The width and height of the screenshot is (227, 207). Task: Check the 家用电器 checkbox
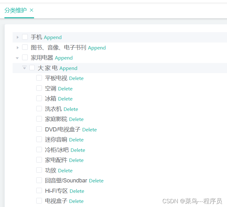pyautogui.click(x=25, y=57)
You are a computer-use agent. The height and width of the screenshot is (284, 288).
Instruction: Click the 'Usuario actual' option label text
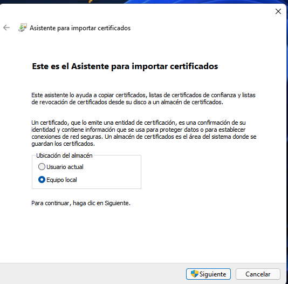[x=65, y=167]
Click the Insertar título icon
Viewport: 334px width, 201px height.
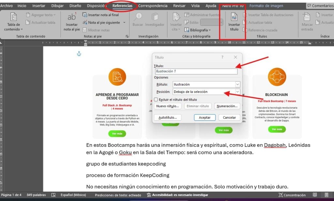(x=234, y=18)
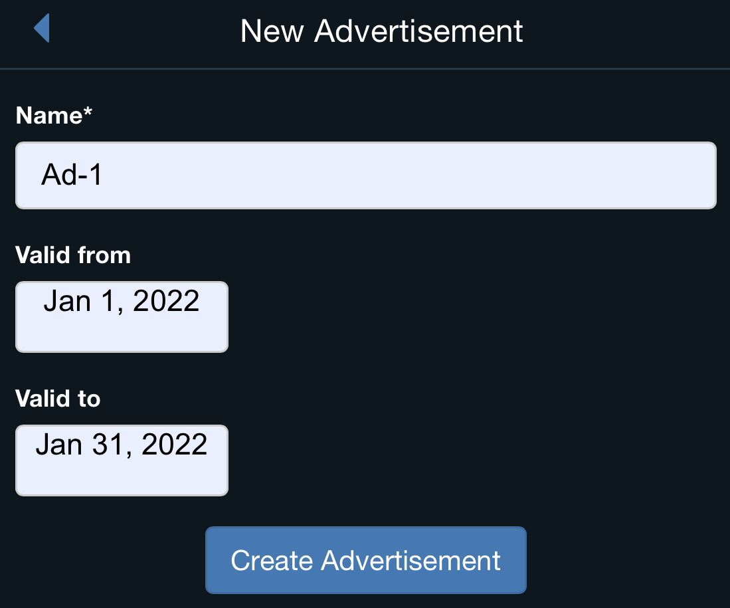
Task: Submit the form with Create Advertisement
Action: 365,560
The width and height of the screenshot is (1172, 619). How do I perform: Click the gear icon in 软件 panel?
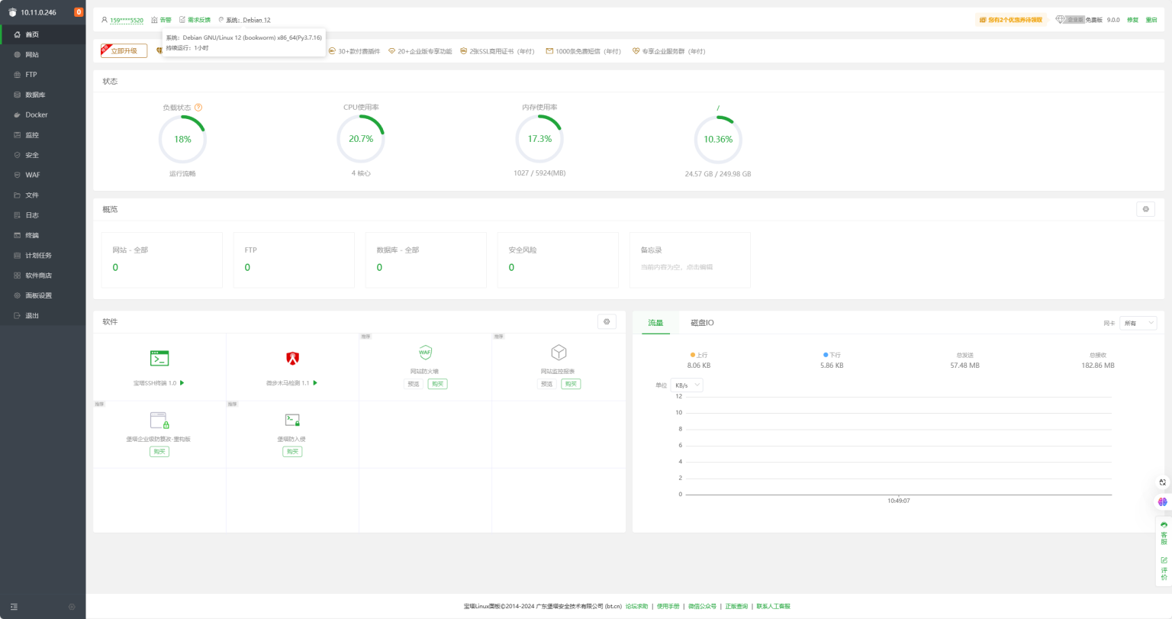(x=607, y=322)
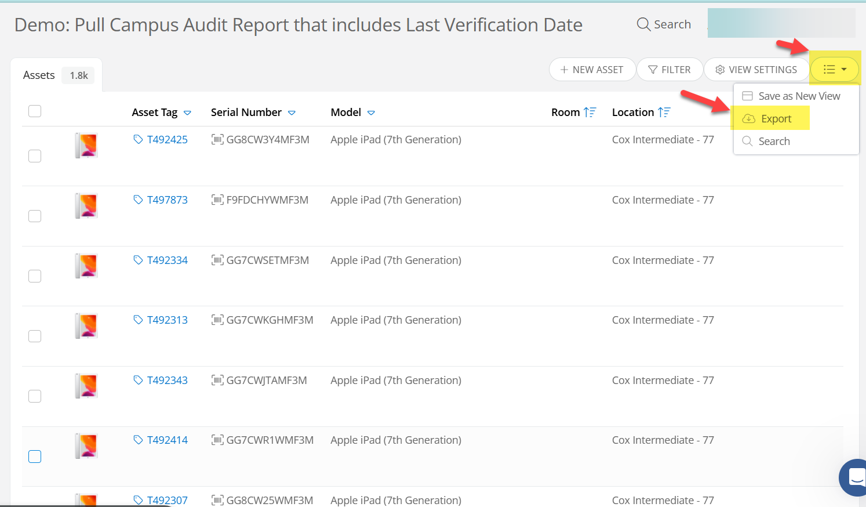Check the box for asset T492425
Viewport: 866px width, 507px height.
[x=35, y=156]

------------------------------

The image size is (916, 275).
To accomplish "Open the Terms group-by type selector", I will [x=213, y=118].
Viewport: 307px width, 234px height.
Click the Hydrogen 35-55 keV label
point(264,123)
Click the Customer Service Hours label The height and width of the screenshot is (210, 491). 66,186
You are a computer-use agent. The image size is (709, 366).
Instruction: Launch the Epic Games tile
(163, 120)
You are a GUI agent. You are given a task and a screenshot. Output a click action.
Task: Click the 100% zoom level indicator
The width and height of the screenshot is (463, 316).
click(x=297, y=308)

------------------------------

Leaving out each picture, repeat exactly the lines above from the one that contains "The width and height of the screenshot is (227, 207)." through the one that contains "Click the Insertar título icon".

| Result for this task |
The width and height of the screenshot is (227, 207). Task: Check the 家用电器 checkbox
pyautogui.click(x=25, y=57)
You are a computer-use agent. The height and width of the screenshot is (284, 288).
Instruction: Click the 'Usuario actual' option label text
[x=65, y=167]
Click the Insertar título icon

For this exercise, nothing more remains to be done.